All of the rats used in this study were twelve weeks old, male, and purchased from the same source. Before the study began, the rats were kept in a well-regulated environment for a week (room temperature, twelve hours light/twelve hours dark, plenty of food and water). At the start of the study, all of the rats who were to be exposed to music were exposed to an unfiltered recording of K. 205 which was repeated for ten hours. At the end of the ten hours, the blood pressure of the rats was observed to have been lowered.

Next, the rats were separated into three groups and exposed to music filtered by iTunes to play low frequencies (32-125 Hz), middle frequencies (250-2k Hz), and high frequencies (4k-16k Hz). Blood pressure levels stayed basically the same in the rats exposed to low frequencies, but dropped in the rats exposed to high frequencies (the same as in the unfiltered music) and middle frequencies (less than unfiltered and high frequency music). Akiyama and Sutoo believe that it may be the high frequency sounds prevalent in Mozart's music that have an effect on brain function in terms of blood pressure changes as well as alleviating symptoms of depression, epilepsy, and senile dementia.

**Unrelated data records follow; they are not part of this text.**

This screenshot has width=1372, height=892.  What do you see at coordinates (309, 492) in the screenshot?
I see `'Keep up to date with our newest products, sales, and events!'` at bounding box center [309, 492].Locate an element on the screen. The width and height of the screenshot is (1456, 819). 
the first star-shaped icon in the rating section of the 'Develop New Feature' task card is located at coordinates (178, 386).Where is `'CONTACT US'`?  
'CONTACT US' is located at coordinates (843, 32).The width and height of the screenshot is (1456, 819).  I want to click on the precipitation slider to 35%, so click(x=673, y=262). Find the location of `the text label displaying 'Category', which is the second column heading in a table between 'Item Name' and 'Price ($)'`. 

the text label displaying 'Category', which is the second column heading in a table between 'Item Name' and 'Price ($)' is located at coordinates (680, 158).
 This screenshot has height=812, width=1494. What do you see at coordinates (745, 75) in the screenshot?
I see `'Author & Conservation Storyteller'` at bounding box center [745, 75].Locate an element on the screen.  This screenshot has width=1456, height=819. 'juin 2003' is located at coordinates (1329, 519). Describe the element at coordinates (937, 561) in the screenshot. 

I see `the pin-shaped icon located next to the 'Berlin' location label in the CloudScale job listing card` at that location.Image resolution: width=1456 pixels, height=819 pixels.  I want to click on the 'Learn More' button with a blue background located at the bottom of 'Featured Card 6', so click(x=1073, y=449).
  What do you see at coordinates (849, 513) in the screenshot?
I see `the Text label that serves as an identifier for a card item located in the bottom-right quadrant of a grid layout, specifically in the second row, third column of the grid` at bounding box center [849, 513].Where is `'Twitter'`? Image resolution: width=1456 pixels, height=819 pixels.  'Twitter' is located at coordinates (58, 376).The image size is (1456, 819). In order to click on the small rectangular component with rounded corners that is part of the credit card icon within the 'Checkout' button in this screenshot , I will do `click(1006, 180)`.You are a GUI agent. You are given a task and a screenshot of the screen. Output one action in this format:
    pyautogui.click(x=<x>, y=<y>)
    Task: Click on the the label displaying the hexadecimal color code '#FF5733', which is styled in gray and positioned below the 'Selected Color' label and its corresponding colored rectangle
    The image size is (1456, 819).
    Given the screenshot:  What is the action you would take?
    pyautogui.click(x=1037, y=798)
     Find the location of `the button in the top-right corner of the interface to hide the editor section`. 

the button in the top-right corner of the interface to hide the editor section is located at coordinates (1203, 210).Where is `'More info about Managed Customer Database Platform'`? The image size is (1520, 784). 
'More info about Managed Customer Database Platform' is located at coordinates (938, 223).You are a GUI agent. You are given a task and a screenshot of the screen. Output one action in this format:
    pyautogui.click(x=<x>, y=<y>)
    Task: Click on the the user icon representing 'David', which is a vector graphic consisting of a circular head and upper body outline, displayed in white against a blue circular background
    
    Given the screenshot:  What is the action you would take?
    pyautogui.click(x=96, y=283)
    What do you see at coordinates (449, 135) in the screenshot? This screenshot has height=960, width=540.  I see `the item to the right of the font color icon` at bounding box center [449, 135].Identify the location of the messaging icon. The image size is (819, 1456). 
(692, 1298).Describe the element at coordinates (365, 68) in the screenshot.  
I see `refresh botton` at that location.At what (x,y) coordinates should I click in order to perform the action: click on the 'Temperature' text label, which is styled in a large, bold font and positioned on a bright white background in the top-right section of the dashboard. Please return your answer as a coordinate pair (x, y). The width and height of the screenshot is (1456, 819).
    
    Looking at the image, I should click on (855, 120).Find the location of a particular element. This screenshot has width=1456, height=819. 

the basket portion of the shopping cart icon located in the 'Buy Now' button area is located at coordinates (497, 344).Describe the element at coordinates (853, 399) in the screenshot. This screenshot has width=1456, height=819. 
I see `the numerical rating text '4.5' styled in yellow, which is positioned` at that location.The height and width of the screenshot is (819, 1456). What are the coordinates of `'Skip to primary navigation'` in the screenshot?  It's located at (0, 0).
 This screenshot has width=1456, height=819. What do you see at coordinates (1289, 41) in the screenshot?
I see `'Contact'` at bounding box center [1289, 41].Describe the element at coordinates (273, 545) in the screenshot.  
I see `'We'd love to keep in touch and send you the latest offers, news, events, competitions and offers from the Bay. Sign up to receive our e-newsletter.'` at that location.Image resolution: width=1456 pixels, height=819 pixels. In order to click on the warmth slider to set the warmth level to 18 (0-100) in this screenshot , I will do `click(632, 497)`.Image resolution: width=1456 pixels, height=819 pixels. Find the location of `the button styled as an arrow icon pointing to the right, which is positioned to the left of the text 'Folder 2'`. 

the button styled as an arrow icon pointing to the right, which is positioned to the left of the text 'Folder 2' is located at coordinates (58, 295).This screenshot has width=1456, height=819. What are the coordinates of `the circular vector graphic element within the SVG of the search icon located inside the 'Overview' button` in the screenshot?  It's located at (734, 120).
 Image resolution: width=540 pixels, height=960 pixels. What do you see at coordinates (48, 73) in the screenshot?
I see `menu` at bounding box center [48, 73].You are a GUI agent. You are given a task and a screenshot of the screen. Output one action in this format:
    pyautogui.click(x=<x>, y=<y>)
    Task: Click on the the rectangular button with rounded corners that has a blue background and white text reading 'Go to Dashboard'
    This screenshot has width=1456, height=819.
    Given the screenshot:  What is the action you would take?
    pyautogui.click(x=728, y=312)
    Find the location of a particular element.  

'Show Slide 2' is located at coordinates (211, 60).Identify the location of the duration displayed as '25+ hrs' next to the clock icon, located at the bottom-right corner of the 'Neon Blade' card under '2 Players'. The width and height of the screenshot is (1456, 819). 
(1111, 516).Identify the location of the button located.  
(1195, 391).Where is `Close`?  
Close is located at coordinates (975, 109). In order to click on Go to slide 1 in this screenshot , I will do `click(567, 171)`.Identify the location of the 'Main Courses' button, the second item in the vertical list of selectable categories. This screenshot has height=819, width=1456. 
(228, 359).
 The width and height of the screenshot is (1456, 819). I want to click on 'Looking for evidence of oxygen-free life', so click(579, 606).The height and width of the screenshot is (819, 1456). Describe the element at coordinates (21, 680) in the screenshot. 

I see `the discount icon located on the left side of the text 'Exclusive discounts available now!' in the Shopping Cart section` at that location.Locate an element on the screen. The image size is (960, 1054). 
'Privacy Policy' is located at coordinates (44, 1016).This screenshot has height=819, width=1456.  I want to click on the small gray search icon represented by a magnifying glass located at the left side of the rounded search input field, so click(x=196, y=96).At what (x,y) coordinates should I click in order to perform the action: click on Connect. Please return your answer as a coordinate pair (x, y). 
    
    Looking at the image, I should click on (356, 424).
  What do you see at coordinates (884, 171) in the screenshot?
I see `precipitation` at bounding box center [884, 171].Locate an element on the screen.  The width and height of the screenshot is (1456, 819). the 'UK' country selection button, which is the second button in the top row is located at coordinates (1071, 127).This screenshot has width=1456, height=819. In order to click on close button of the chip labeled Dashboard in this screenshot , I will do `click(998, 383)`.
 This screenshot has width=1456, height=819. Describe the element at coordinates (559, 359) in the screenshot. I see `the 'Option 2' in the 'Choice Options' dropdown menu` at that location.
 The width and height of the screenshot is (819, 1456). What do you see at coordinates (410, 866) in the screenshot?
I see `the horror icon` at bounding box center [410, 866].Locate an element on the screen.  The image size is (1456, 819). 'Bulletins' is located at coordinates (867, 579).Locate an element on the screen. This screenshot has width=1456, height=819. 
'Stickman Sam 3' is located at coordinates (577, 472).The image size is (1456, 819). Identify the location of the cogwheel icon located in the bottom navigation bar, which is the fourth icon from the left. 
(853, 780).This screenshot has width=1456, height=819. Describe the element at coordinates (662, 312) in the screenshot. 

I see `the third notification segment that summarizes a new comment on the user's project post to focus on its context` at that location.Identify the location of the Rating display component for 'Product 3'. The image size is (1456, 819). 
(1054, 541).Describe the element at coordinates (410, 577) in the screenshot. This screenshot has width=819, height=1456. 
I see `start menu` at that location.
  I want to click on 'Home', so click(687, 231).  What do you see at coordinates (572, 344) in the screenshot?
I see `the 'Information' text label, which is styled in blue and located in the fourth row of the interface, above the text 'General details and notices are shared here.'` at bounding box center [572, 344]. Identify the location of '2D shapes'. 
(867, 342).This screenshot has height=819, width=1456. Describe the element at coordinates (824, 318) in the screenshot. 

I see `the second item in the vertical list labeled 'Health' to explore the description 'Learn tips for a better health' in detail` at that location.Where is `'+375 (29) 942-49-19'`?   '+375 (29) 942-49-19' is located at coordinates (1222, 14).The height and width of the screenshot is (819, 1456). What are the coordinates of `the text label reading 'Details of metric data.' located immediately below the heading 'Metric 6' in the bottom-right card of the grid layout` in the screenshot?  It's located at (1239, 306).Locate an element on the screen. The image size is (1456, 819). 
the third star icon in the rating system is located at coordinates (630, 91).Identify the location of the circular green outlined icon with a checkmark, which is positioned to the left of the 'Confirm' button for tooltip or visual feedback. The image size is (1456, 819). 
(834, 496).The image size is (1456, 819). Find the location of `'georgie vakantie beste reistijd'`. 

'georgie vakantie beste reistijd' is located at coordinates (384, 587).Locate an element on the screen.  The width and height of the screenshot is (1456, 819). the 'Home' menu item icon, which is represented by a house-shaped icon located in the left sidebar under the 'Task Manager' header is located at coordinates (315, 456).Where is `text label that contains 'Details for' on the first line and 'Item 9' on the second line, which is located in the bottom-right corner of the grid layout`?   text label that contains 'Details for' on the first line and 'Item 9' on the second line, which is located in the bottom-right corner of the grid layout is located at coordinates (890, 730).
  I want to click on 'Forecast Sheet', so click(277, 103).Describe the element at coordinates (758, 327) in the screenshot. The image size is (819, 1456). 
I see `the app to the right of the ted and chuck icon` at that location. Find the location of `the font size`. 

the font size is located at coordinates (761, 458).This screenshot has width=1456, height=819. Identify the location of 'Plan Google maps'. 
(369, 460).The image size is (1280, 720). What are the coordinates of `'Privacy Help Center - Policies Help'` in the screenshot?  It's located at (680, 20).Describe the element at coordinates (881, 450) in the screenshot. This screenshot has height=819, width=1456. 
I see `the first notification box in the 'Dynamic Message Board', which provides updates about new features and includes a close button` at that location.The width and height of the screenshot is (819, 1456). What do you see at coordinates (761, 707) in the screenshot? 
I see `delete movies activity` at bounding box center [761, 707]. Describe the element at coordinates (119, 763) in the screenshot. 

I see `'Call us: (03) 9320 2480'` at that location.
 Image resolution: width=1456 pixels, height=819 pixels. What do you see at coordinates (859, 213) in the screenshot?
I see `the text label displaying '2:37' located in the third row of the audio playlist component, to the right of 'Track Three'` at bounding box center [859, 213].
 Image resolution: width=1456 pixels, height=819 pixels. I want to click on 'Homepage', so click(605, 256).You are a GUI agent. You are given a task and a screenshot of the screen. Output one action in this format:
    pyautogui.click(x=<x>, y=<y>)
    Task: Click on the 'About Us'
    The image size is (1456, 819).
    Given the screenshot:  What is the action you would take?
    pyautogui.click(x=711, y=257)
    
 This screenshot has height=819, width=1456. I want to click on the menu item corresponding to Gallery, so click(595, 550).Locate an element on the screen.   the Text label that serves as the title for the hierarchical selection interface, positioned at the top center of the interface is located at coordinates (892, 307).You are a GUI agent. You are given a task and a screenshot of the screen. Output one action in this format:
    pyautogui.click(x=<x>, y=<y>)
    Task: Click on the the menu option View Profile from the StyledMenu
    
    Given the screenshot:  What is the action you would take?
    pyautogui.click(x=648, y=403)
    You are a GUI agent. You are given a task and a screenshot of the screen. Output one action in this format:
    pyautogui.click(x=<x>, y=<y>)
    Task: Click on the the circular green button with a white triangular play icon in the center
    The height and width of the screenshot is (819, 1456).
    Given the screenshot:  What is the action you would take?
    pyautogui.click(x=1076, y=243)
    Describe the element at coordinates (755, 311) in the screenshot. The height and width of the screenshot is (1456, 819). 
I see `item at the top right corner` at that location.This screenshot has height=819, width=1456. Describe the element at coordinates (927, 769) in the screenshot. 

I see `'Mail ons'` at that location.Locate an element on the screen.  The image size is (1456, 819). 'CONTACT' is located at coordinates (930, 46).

There are two things one should keep in mind in interpreting the results of this study: first of all, music is only noise to animals; second, this study was funded in part by the Yamaha Music Foundation in Japan. This study is an interesting way to begin one's own exploration of the idea that blood pressure can be managed by listening to music.

As much as I appreciate what pharmaceutical drugs can do for us, I prefer not to use medication whenever possible. Many of us know people who take drugs to lower their blood pressure, and probably most of those people take other medications for other health issues as well. Some might need to add another type of pill to the cocktail to counteract the side effects of one or more of the drugs their doctors prescribe. This gets expensive and can be dangerous.

Could we treat high blood pressure with music instead of pills? I'm all for hearing a doctor say, "take two sonatas and call me in the morning."

1 comment:

Katie said...

I really enjoyed this post, if not for the information but for the reflection by the reviewer. I agree that we need to keep in mind who funded this study and that we are working with animals. How do we know the only variable that was changed was the music? The scientists tried to control all of the external factors but we have no idea what internal factors could have been at stake. Essentially, we don’t know if the music was the reason for the decreased blood pressure.
But I think the more common question is who cares if Mozart lowers blood pressure? If listening to Mozart calms you down then yes, listening may have a positive affect on your blood pressure. But meditation may as well. Or walking the dog. I guess my point is that whatever you do to relax, be it Mozart or Maroon 5, it is for your own wellness and heart health. If you are experiencing positive side effects from your life style choices then keep it up!